- [Instructions for the task] From the essay "The Kingdom of the Blind," copy the passage that opens with the words containing "I walked into" and closes with "a family squabble.".

The Kingdom of the Blind

 

Sometimes, after waking up from a troubled sleep, it occurs to me that I live in a world to which I have become so accustomed that I wander down its streets like a horse with blinders. I see those things at which I am pointed and accept what I am told about the rest –even about the other horses… And they, like me, process their separate realities as if they were representative. Common grounds. All, no doubt convinced of the uniqueness -the appropriateness- of their own interpretations. Certain that what they see is what we all see –should see- otherwise we are mistaken and groping. Remember, in the kingdom of the blind, the one-eyed man is king.

But we miss a lot unless we stand back and consider what passes for reality. And why. The other day I was listening to an archival podcast from BBC 4 entitled Body Count Rising –a thought-provoking and insightful documentary about how we have come to watch- and accept- crime programs that seem to glorify violence against women. Rape, murder, abuse –all common themes that, had they no fascinated audience, no prurience, would never have gained the popularity they seem to enjoy: http://www.bbc.co.uk/programmes/b07wtggz

To me, only an occasional crime show adherent, the trend was largely invisible. And yet, as a man, maybe even a steady diet of such programs would have slipped past without a comment. Without a conscious recognition that perhaps the overly realistic depictions of female abuse, the preponderance of rape as an important component of the plot, and the salacious depiction of the female corpse was actually a not-so-covert titillation. A not-so-disguised form of necrophilia.

Another component of the podcast documentary that I had not considered until then –and one that I found powerfully compelling- was not so much the increasing demand for these kinds of stories, but rather the effects on the female actors who had to play the role of the victims. I suspect that most of us become so enmeshed in the storyline, so enveloped in the plot that we forget that to be convincing, the actor has to become the character she is playing. Those kinds of victim roles must be devastating -especially when the story purports to depict what is actually happening out there in real life to real women. And yet for the rest of us, we experience it vicariously and from the safety of our living rooms.

Where does the fault lie? The documentary makes an honest attempt to dissect it –from the writers who decide what species of story is saleable, to the networks and producers who pander to audience demand, and even to the actors who, despite their reluctance to glorify the ugliness they are asked to portray, dare not risk declining or criticizing the role for fear of subsequent unemployment… Sometimes I wonder if that isn’t another form of abuse. More subtle perhaps, more deniable, and yet one more gossamer-thin thread in a web of denigration so easily ignored in our society. So readily dismissed. So invisible…

We are all to blame, aren’t we? There are blind spots in each of our lives.

I walked into in a crowded restaurant for lunch the other day, and the only table left was uncomfortably close to one where a man and a woman sat arguing. To be fair, they were initially discreet about it, never raising their voices, nor gesturing suggestively with their cutlery, but nevertheless, I felt almost as if I was a guest in their kitchen and forced to witness a family squabble.

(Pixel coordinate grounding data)
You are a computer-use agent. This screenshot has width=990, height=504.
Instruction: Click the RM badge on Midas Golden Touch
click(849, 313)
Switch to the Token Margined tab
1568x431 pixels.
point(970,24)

- [Result of the exercise]
I walked into in a crowded restaurant for lunch the other day, and the only table left was uncomfortably close to one where a man and a woman sat arguing. To be fair, they were initially discreet about it, never raising their voices, nor gesturing suggestively with their cutlery, but nevertheless, I felt almost as if I was a guest in their kitchen and forced to witness a family squabble.